Acting as one’s own third-party has been a compromising position for Remediators in courts of law all over this country. Avoiding the conflict in the first place is in the best interest of everyone involved. Like I said earlier I understand everyone wanting to be in a defensible position. I was just trying to apply things in a clear manner for the Consumer so as to make sure they understand how to avoid some of the unwanted situations that come up occasionally.
For more on this Standard I typically go to the IICRC S520 technical advisor. I hope this post doesn’t offend anyone. Just trying to clarify my point’s perspective.
Wow, I am not charging enough for my protocols.
I do not thing it offended anybody, just confused them. You got to understand that most of our members are ordinary home inspectors, they do not specialize in mold, so you will need to say things in simpler terms.
Even I had a hard time following. It is like explaining infrared cameras to me, since I have not taken the training, I do not understand the more technical threads about thermography.
I, myself, prefer to preform some testing first before calling for a protocol to be written. Some times the mold tests come back not considered toxic. In most of those cases a protocol would not need to be written. Visual inspection and some clearance testing after clean up, just in case, but not a full blown protocol written. But in the mold field everybody does things different even if they have the same training.

◇ ◇ ◇ ◇ ◇

**WHAT NEEDS TO BE DONE**
Copy the passage about mold remediation from "Acting as one’s" up to and including "come up occasionally.", switching "Remediators" to "mold contractors". Rely only on the passage about mold remediation.

◇ ◇ ◇ ◇ ◇

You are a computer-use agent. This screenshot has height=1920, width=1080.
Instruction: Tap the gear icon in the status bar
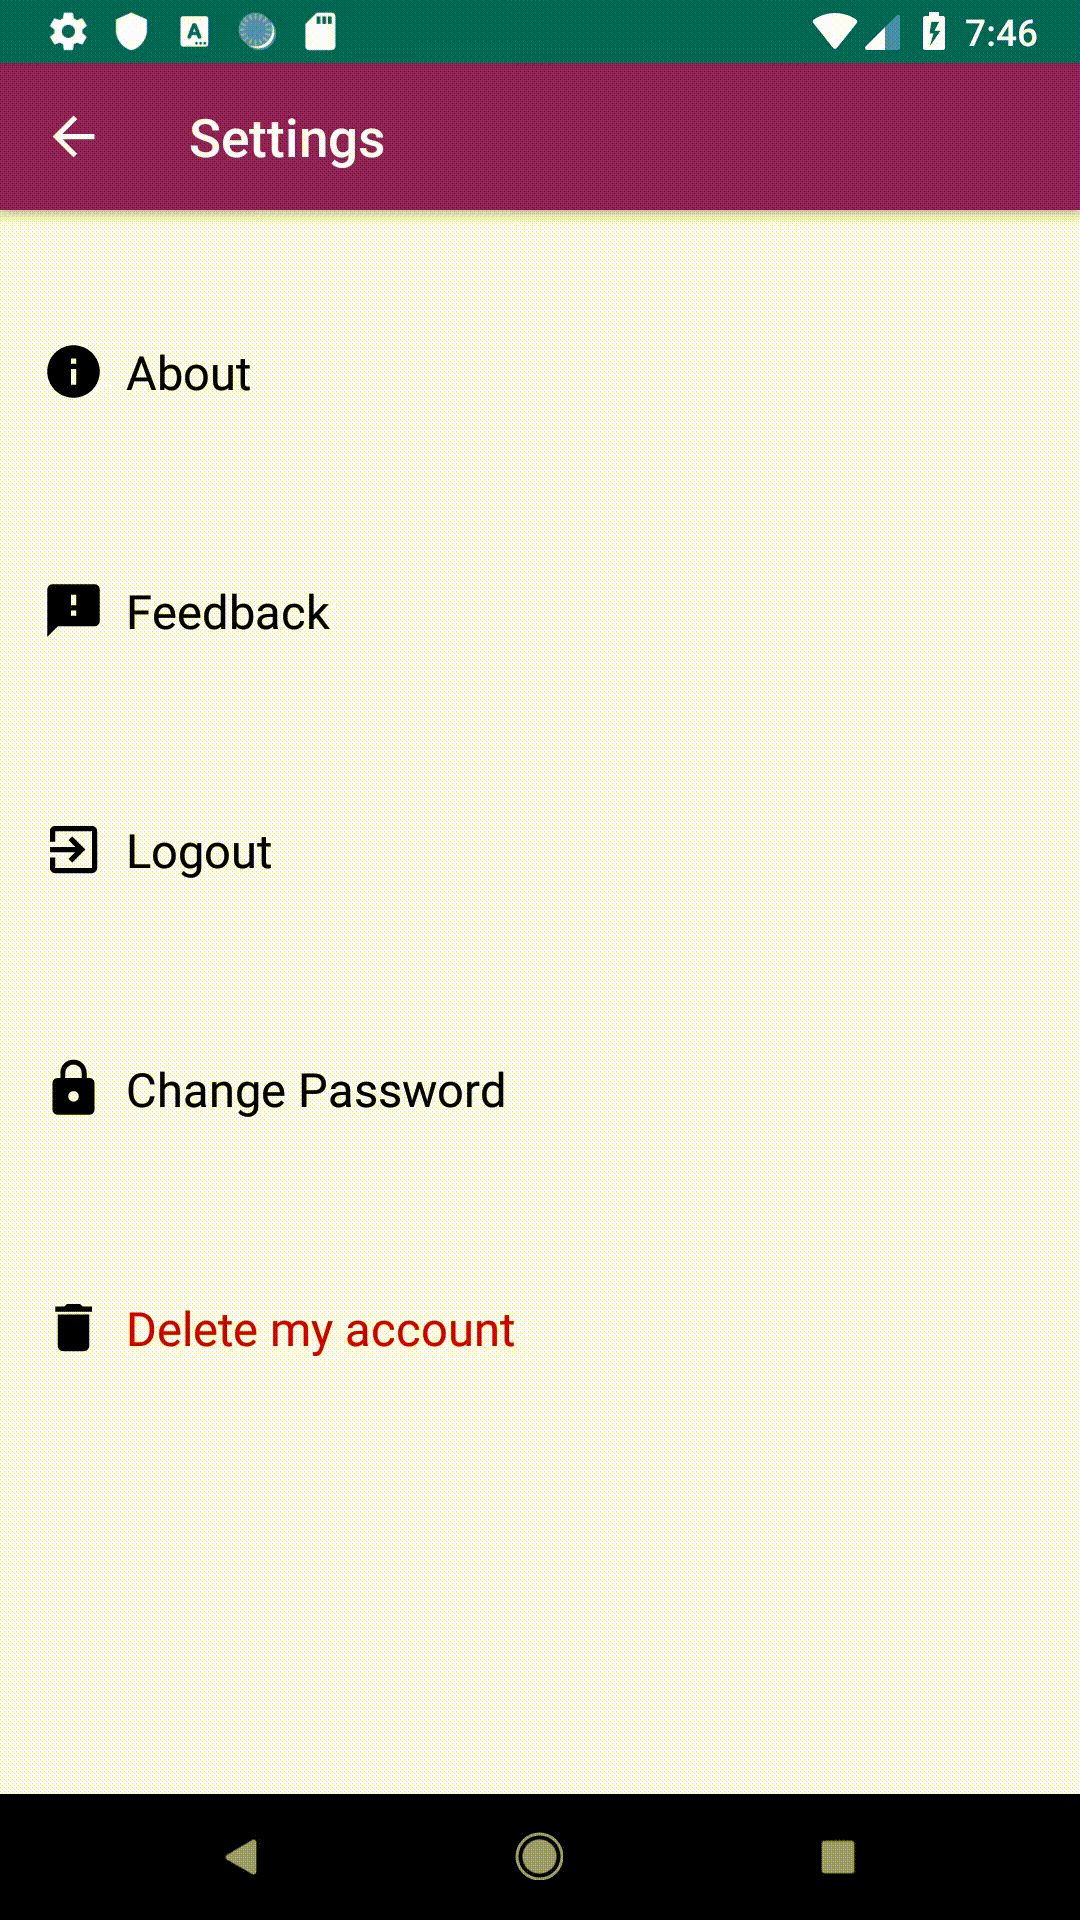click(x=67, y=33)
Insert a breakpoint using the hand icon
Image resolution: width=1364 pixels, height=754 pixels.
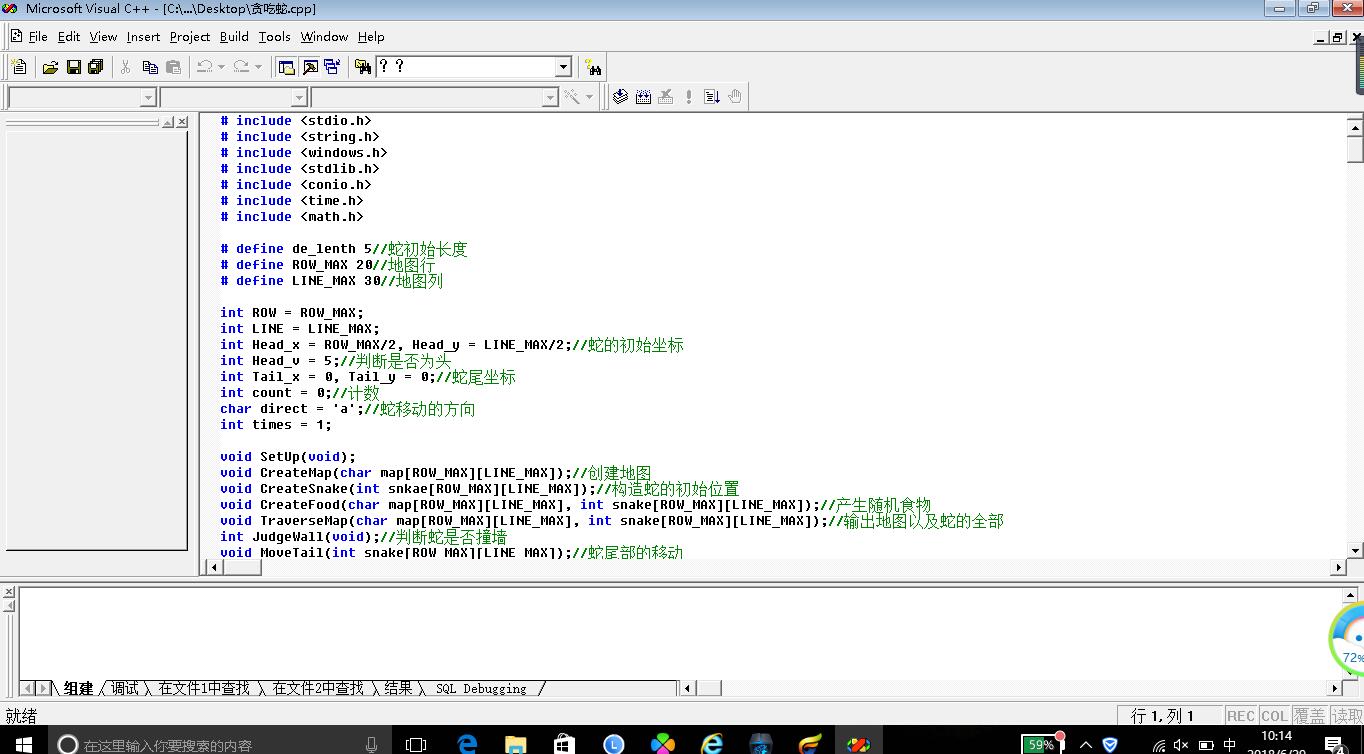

◇ ◇ ◇ ◇ ◇

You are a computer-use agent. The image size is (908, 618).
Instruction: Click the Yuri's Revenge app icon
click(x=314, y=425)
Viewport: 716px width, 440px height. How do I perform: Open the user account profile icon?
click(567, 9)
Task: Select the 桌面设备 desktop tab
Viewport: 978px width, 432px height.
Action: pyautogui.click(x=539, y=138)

◇ ◇ ◇ ◇ ◇

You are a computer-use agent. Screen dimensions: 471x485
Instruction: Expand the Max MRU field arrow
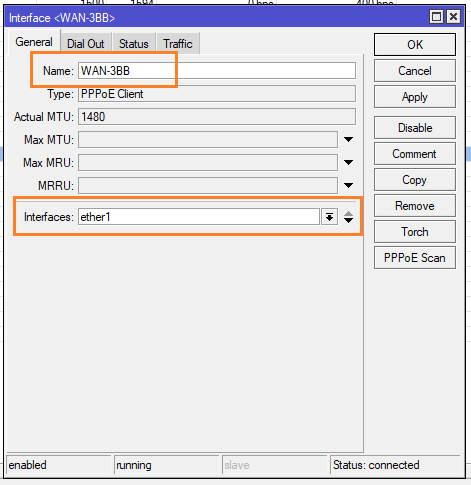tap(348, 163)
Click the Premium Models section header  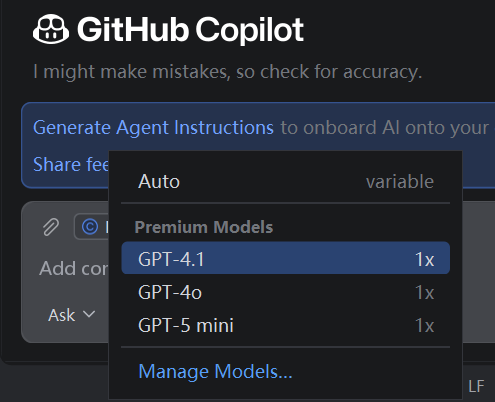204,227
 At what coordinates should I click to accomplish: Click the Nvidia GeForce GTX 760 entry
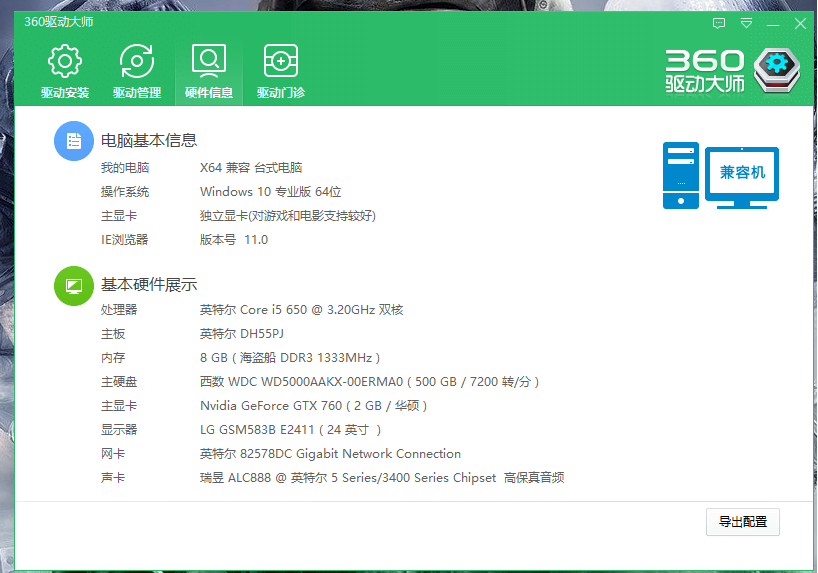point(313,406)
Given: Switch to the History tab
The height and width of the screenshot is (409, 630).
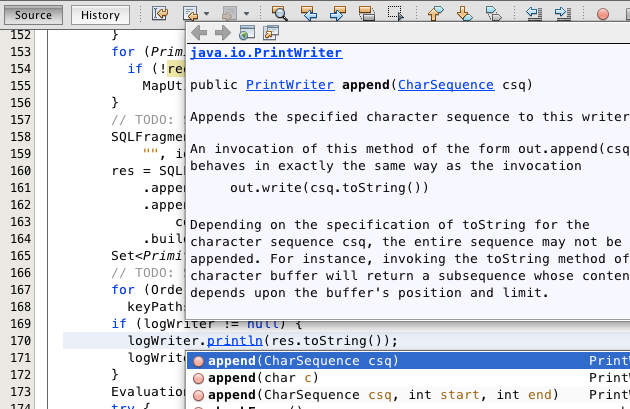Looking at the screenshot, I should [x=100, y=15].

◇ ◇ ◇ ◇ ◇

**SOLUTION FOR THIS PROBLEM**
Acting as one’s own third-party has been a compromising position for mold contractors in courts of law all over this country. Avoiding the conflict in the first place is in the best interest of everyone involved. Like I said earlier I understand everyone wanting to be in a defensible position. I was just trying to apply things in a clear manner for the Consumer so as to make sure they understand how to avoid some of the unwanted situations that come up occasionally.